--- What is expected ---
Beginning with the line where "Image resolution: width=800" appears, please restate each line of the records below word for word until the last one, inclusive, and nothing else.

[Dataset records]
..............................
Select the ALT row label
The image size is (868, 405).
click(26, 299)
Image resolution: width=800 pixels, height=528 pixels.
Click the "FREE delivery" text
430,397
..............................
--- Exercise answer ---
Image resolution: width=800 pixels, height=528 pixels.
Click the "FREE delivery" text
430,397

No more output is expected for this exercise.